In plain English
Every AI model lives two completely separate lives. Training is when the model is built: it reads enormous amounts of text and slowly adjusts billions of internal numbers until it gets good at predicting what comes next. Inference is when the model is used: you send it a prompt, it runs the math, and an answer comes back. Training happens once, in a lab, over weeks or months. Inference happens millions of times a day, every time anyone hits send.
Here's the analogy that makes it stick. Training is medical school: ten brutal years of studying, exams, and corrections, costing a fortune, producing a doctor. Inference is the appointment: you walk in, describe your symptoms, and the doctor applies everything they already know to your specific case in fifteen minutes. The doctor does not re-attend medical school for each patient — and crucially, seeing you does not change what the doctor knows. They walk out of your appointment with exactly the knowledge they walked in with.
That last part trips people up constantly. During inference, the model's knowledge — its parameters, or weights — is completely frozen. ChatGPT answering your question is not "learning" anything in the sense of permanently updating itself. It's a doctor seeing a patient, not a student in a lecture.
Why it matters
Once you separate the two phases, a whole cluster of confusing AI facts suddenly makes sense:
- Why models have a knowledge cutoff. The model only knows what was in its training data, and training ended on a specific date. Asking about yesterday's news fails because no inference request can add knowledge to frozen weights. See knowledge cutoffs explained.
- Why you pay per token, not per model. The training bill was paid once by the lab. Your API bill covers inference: the GPU-seconds spent running your specific request. More tokens in and out means more compute means more cost.
- Why correcting a chatbot doesn't fix it for next time. Your correction lives in the conversation's context window, not in the weights. Open a new chat and the model is back to its trained state.
- Why "the model got smarter overnight" usually means a new model. Improving the actual weights requires another training run, after which the provider ships a new checkpoint. The old one didn't learn; it got replaced.
Who should care? Anyone budgeting an AI product, because inference is the recurring cost that scales with users — for a successful product, total inference spend dwarfs what training cost the lab. Anyone debugging weird model behavior, because "is this a training problem or an inference problem?" is the first triage question. And anyone evaluating vendor claims, because "our model learns from your feedback" almost always means "we'll use your data in a future training run," not "the model updates live."

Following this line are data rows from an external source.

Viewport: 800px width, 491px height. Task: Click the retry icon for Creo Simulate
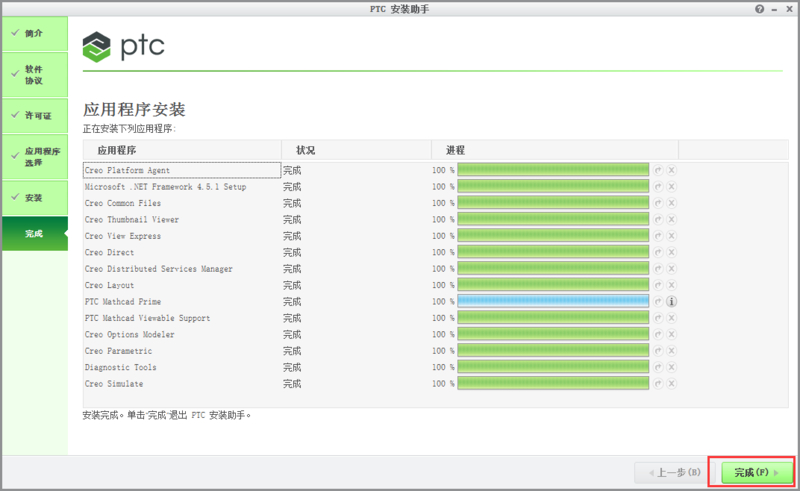pyautogui.click(x=658, y=384)
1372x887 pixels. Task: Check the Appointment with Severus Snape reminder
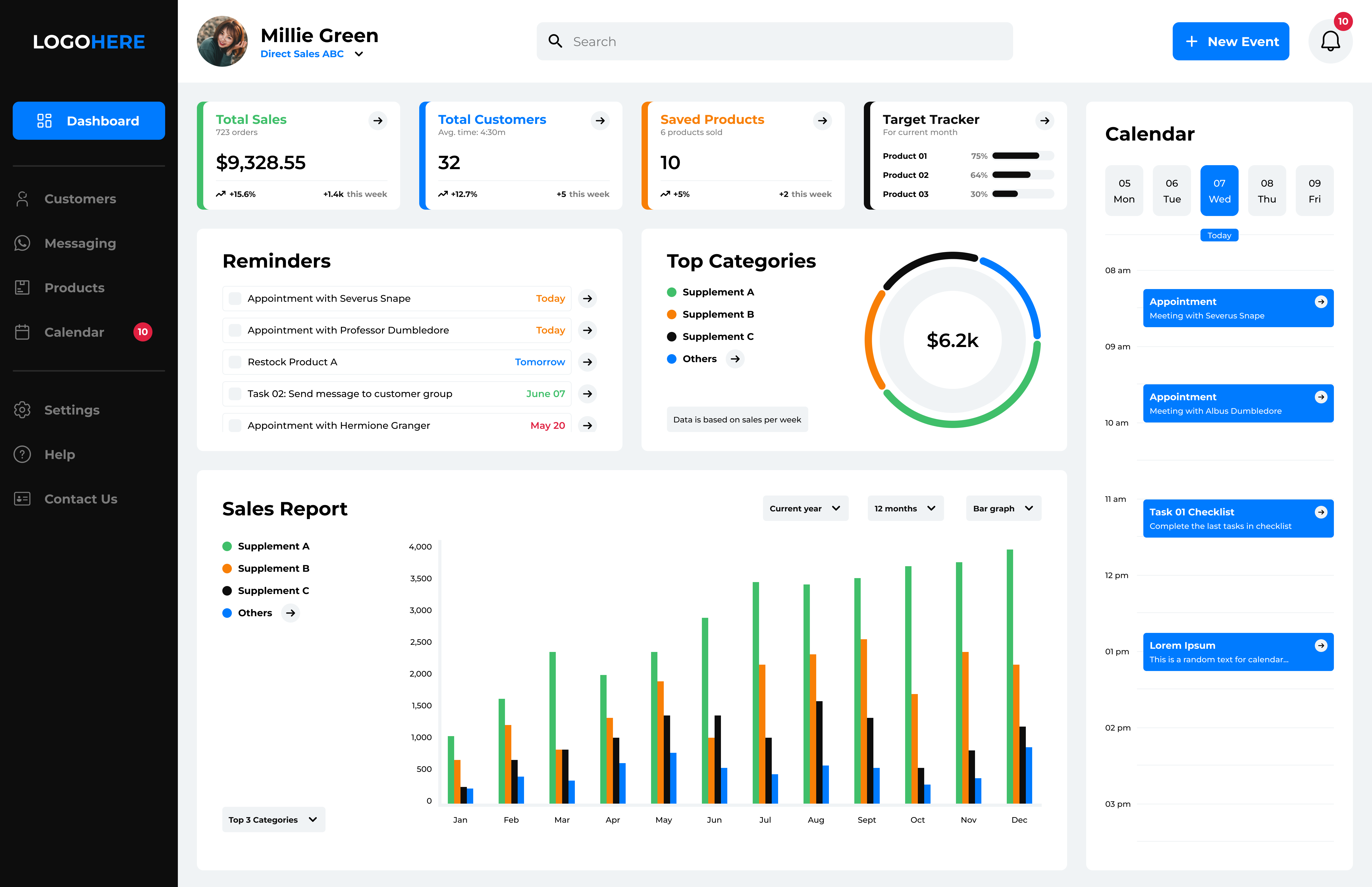[x=235, y=298]
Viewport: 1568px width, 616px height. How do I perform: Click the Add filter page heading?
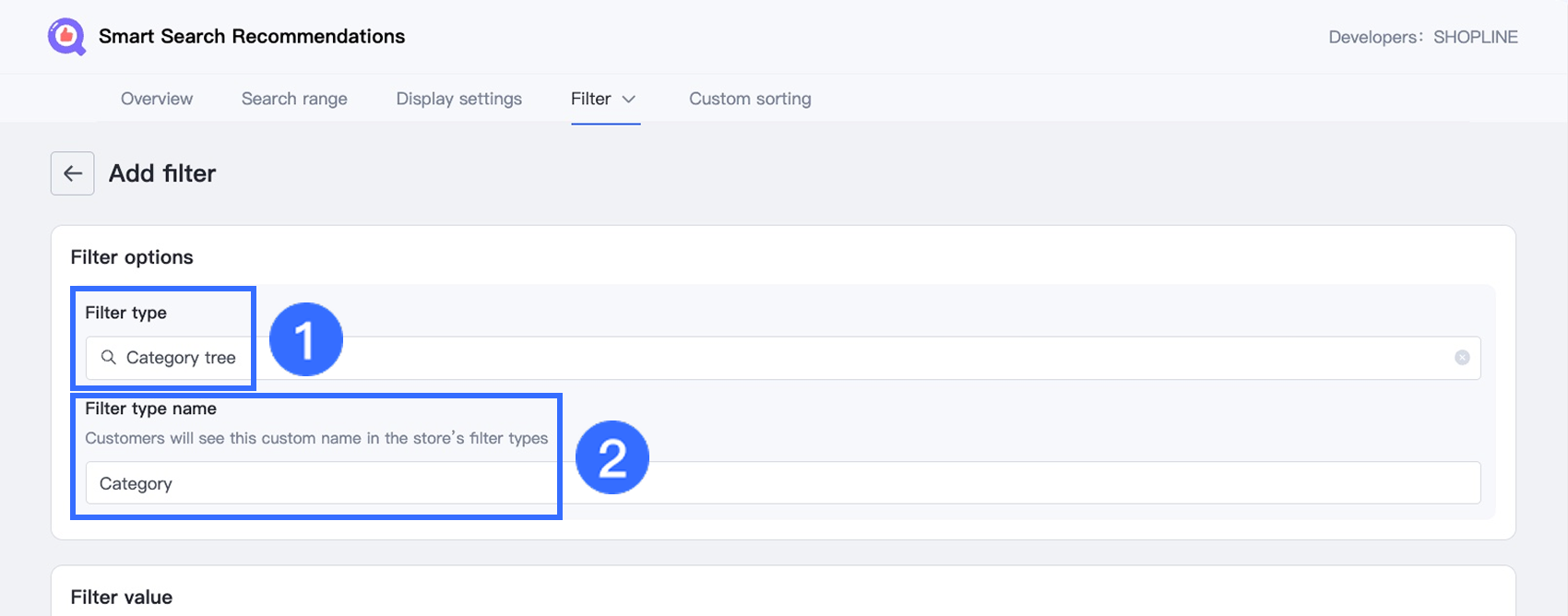click(162, 173)
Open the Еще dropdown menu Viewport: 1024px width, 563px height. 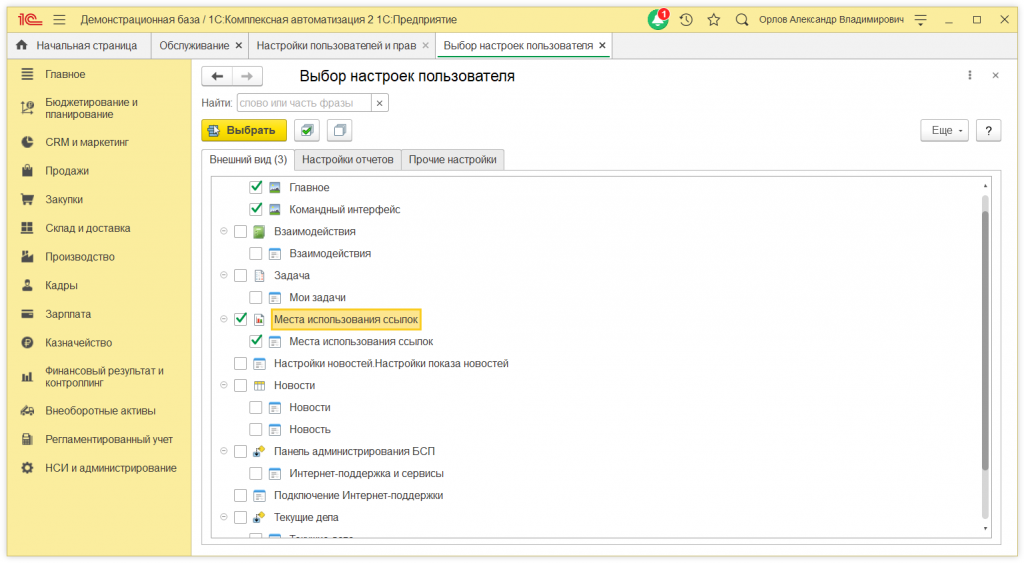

Before this split was cleanly industrialized, classic software had no equivalent: a program's logic was written by hand and executed as written. LLMs replaced hand-written logic with learned logic, which forced the build phase (training) and the run phase (inference) apart — different hardware, different teams, different economics.
How it works
Training: the expensive loop
Training a large language model is one loop, repeated trillions of times. Feed the model a chunk of text from the training data. Ask it to predict the next token. Measure how wrong it was (the loss). Then run backpropagation — an algorithm that traces the error backwards through the network and computes, for every single one of the billions of weights, which direction to nudge it to be slightly less wrong. An optimizer applies those nudges, and the loop starts over with the next chunk.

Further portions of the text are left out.